To understand Zero Trust Architecture (ZTA), one needs to first understand Zero Trust. There are several, somewhat evolving, definitions of Zero Trust in the security industry today, which can sometimes cause more confusion than clarity. Rather than introducing yet another definition, it’s worthwhile to take a step back and really understand the fundamental goal of Zero Trust instead.
Why Zero Trust
The goal of Zero Trust is to make organizations resilient to cyber threats by continuously identifying and eliminating uncertainty in enforcing security rules.
Let’s unpack that further.
“Resilient to cyber threats”
Enterprises are constantly under attack. For most, perimeter defenses have proven to be increasingly ineffective in stopping the initial breach or its spread. In such a context, “resiliency to cyber threats” refers to being able to maintain business continuity and data integrity even when attackers have breached defenses and may not yet have been discovered.
“By continuously identifying and eliminating uncertainty”
Enforcing security rules should neither be a guessing game nor involve making implicit trust assumptions. To the greatest extent possible, it should be deterministic. Also, enforcing security rules should be done on an ongoing basis, using several different input signals, even if it is for the same access request, as context and circumstances could have changed.
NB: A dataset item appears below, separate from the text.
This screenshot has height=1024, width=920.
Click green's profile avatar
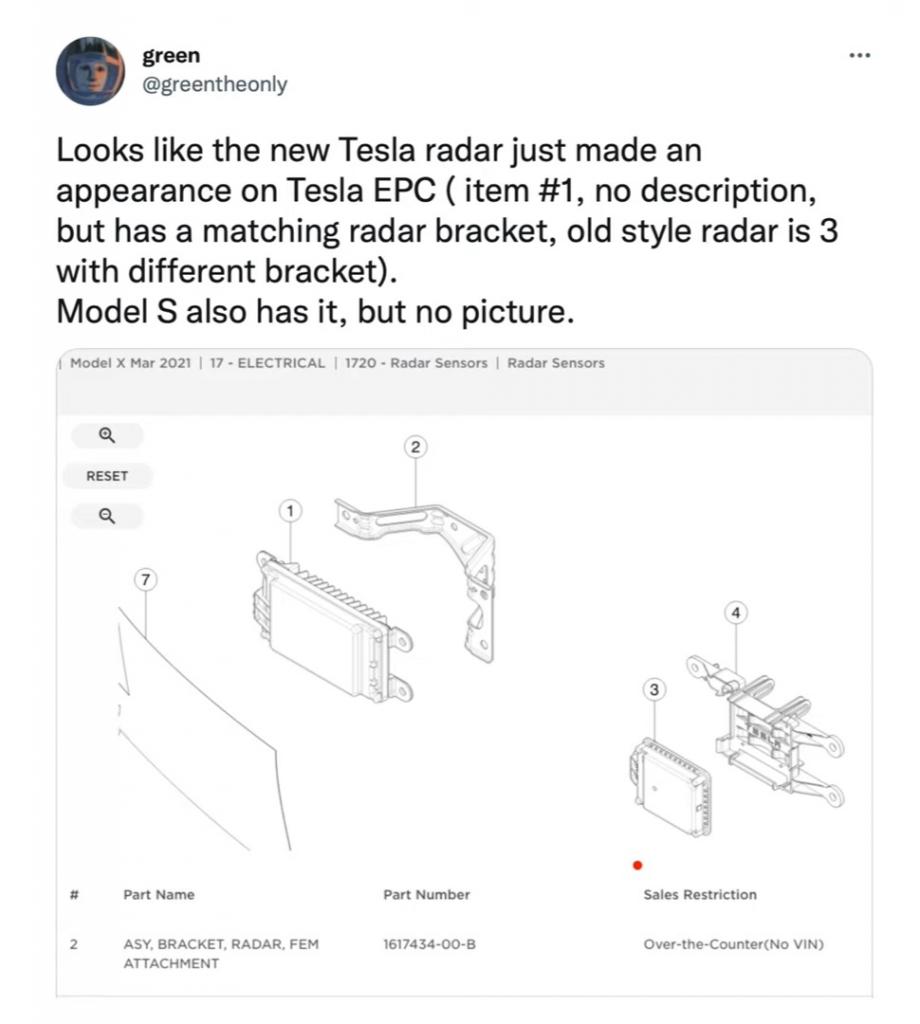90,71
Key Elements of Zero Trust Architecture
Now that we understand the goal of Zero Trust, let’s switch back to Zero Trust Architecture. ZTA is exactly what its name implies. It is an “architecture,” or a blueprint, for implementing the principles of ZT. It is about going from a philosophy to a game plan.
As NIST (the U.S. Department of Commerce’s National Institute of Standards and Technology) describes it:
“Zero-Trust Architecture is an enterprise’s cybersecurity plan that utilizes zero-trust concepts and encompasses component relationships, workflow planning, and access policies.”
Extending this further, a Zero Trust Enterprise is one that implements this game plan. In order to implement this plan, the organization must find practical ways to lower or reduce uncertainties in enforcing security policies, and more specifically, access policies. Managing access to resources can be considered in three distinct domains – granting access, controlling access, and continuous monitoring.
- Granting access: What factors should be considered in allowing access?
- Controlling access: How much access should be granted?
- Continuous monitoring: How should organizations monitor changes in the security posture?
These domains cover seven key tenets of Zero Trust Architecture, which play a critical role in establishing strong security.
Zero Trust Architecture: Combating Modern Cyber Threats
In today’s digital world, perimeter-based security strategies often struggle to defend against increasingly complex cyber threats. ZTA is designed with the realities of the current threat landscape in mind: It rightfully assumes that enterprises won’t be able to detect and block every threat, and instead takes a “trust nothing, verify everything” approach to granting access, controlling access, and monitoring the security posture.